Le pianiste brésilien Nelson Freire fait paraître chez Decca un disque consacré aux oeuvres pour piano de Brahms, un compositeur important dans sa vie de musicien...

Dix ans après les mémorables concertos de Brahms enregistrés sous la baguette de Riccardo Chailly, Nelson Freire revient au compositeur romantique allemand pour son nouvel album. Un parcours qui couvre quatre décennies d'écriture, depuis la monumentale Sonate n°3 en Fa min Op.5 jusqu'aux dernières pièces pour piano, les Klavierstucke Op.119, écrits à l'automne de sa vie. Le programme s'ouvre par la Sonate Op.5, Sonate avec laquelle Freire a fait ses fracassants débuts au disque en 1967. Un demi siècle plus tard, il en livre une version tout aussi flamboyante, plus contrastée encore.

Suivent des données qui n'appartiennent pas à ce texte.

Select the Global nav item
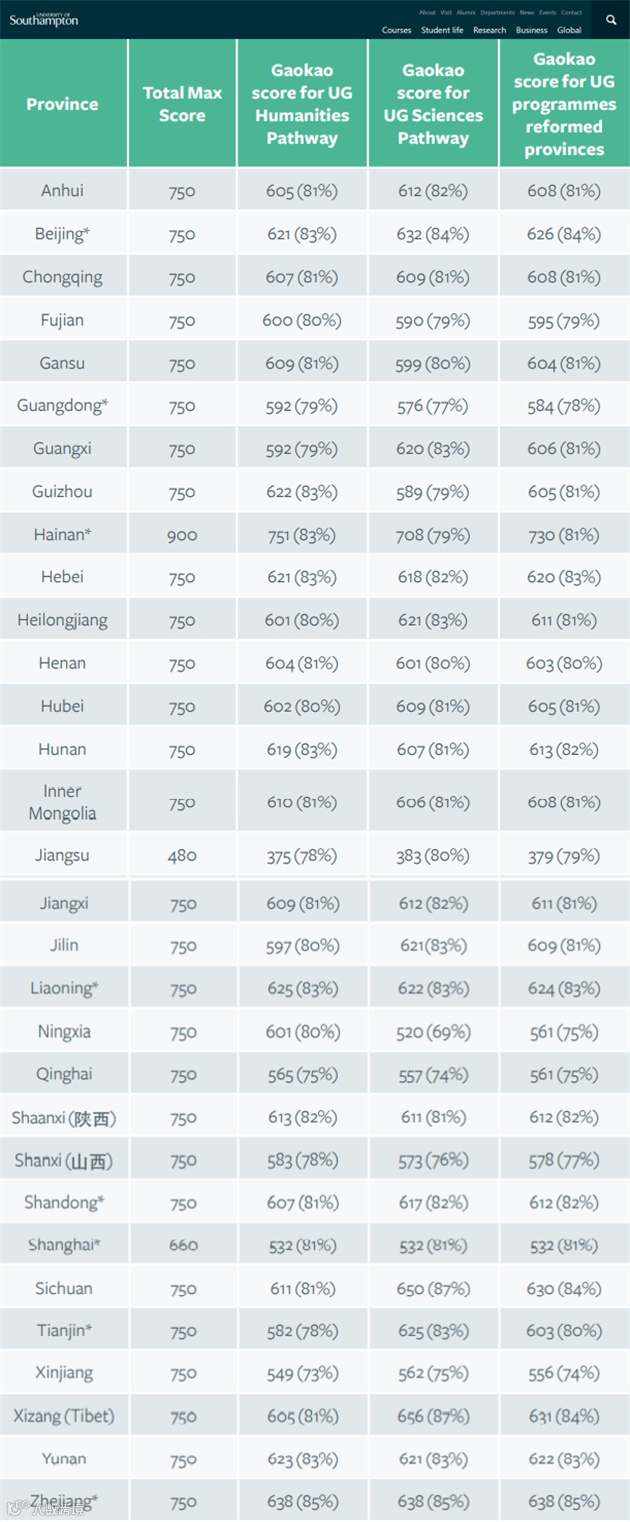This screenshot has height=1522, width=630. coord(569,30)
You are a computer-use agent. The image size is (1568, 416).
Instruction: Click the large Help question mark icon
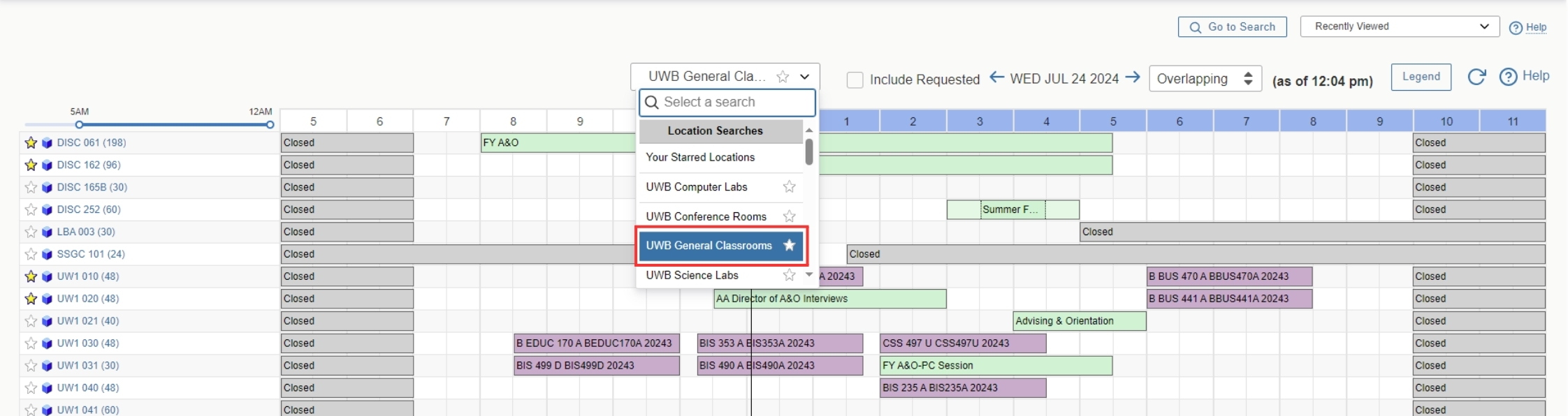point(1508,77)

Dans cette Sonate, Freire fait montre d'une vitalité fiévreuse. Il respire large et grand. Le jeu est souple, engagé, plein d'imagination, toujours chantant. Au tempêtueux Allegro répond un Andante aux couleurs tendres, au virevoltant Scherzo un intermezzo sans fard, avant le virtuose finale dans lequel le pianiste félin lâche les chevaux...

Quand Brahms compose l'Op.76, en 1878, il n'a pas écrit pour le piano depuis 15 ans. C'est à ce moment là qu'il s'affranchit d'un certain classicisme, pour aller vers des formes plus libres. Ces pièces préfigurent aussi les oeuvres intimistes à venir, l'Op.117,118 et 119, dans lesquelles le toucher de velours de Nelson Freire fait merveille...

La finesse avec laquelle il aborde chacune de ces miniatures, la subtilité de son rubato et sa malice, parce qu’il est joueur Nelson Freire, confèrent à ces pages une fraîcheur lumineuse.

Puis c'est avec une valse lente, la Valse en La b Maj Op.39 n°15, qu'il clôt son programme. Comme une ultime friandise, nous tirant, avec une classe folle, sa révérence.